🤖 AI Summary
Traditional genome-wide association studies (GWAS) struggle to uncover causal disease mechanisms, while existing knowledge graph–enhanced GWAS (KGWAS) approaches rely on generic knowledge graphs that often introduce spurious associations. To address this limitation, this work proposes a novel KGWAS framework that integrates perturb-seq–derived, cell-type-specific gene interaction networks to construct context-specific knowledge graphs, replacing generic ones. By combining knowledge graph pruning, data-driven modeling of gene relationships, and rigorous statistical inference, the method significantly enhances the sparsity, biological coherence, and robustness of identified disease pathways—without compromising statistical power.
📝 Abstract
Genome-Wide Association Studies (GWAS) identify associations between genetic variants and disease; however, moving beyond associations to causal mechanisms is critical for therapeutic target prioritization.

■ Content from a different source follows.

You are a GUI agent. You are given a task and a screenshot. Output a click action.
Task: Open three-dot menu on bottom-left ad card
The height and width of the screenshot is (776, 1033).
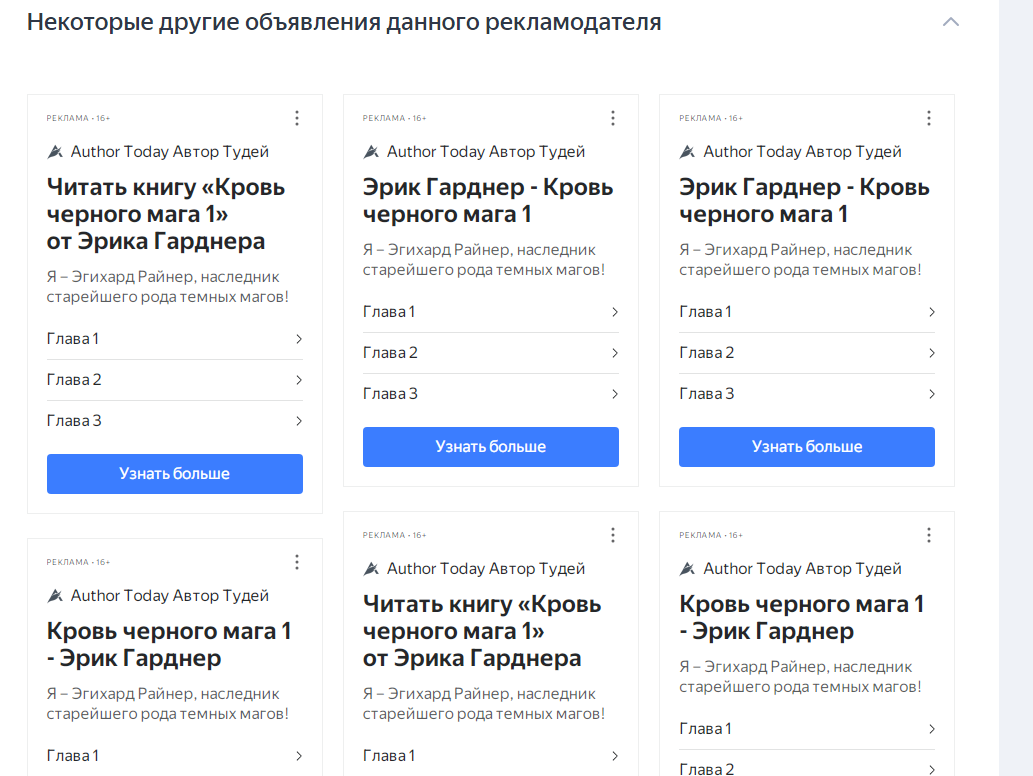(297, 562)
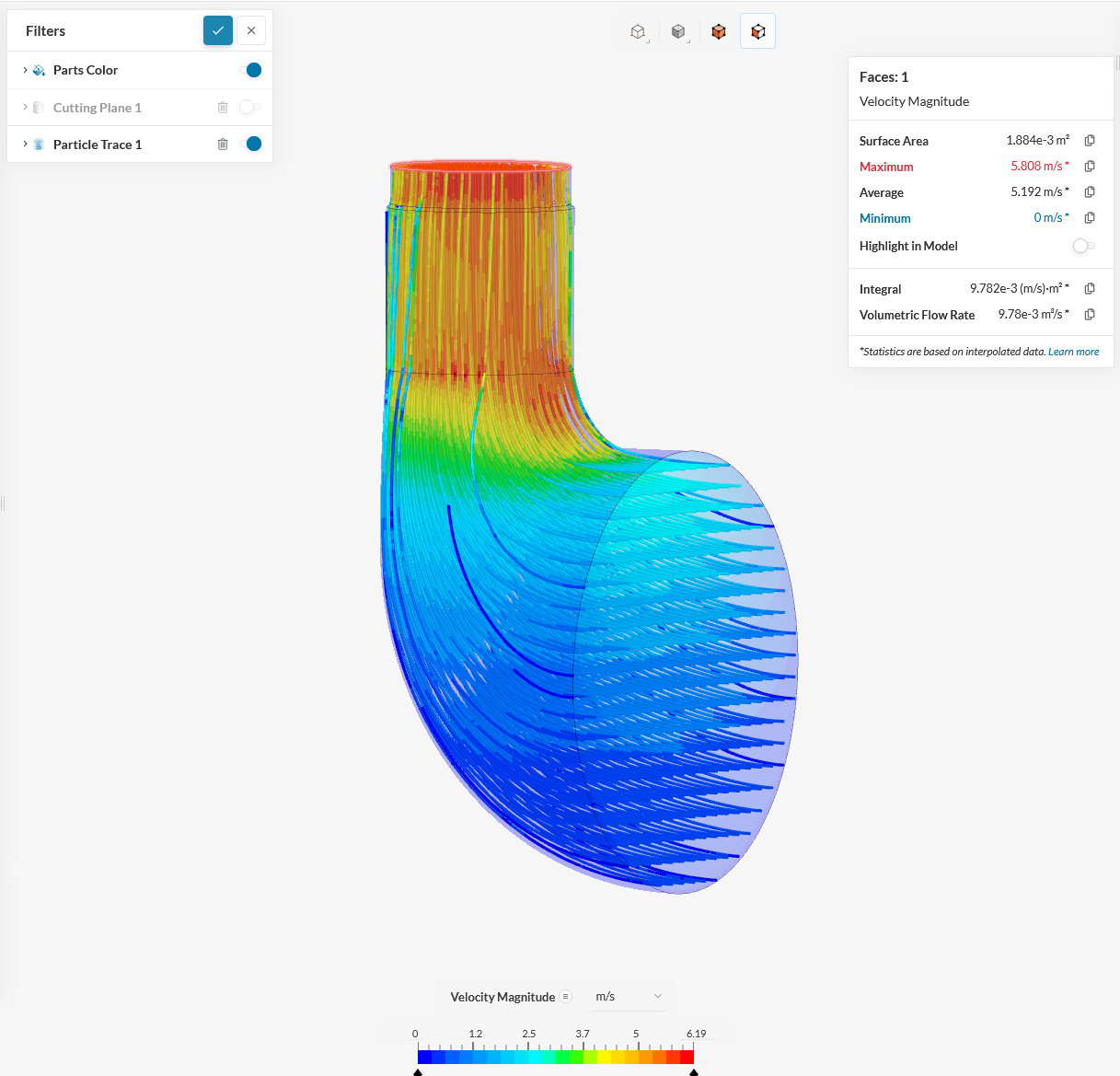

The recently proposed Knowledge Graph GWAS (KGWAS) framework addresses this challenge by linking genetic variants to downstream gene-gene interactions via a knowledge graph (KG), thereby improving detection power and providing mechanistic insights. However, the original KGWAS implementation relies on a large general-purpose KG, which can introduce spurious correlations. We hypothesize that cell-type specific KGs from disease-relevant cell types will better support disease mechanism discovery. Here, we show that the general-purpose KG in KGWAS can be substantially pruned with no loss of statistical power on downstream tasks, and that performance further improves by incorporating gene-gene relationships derived from perturb-seq data. Importantly, using a sparse, context-specific KG from direct perturb-seq evidence yields more consistent and biologically robust disease-critical networks.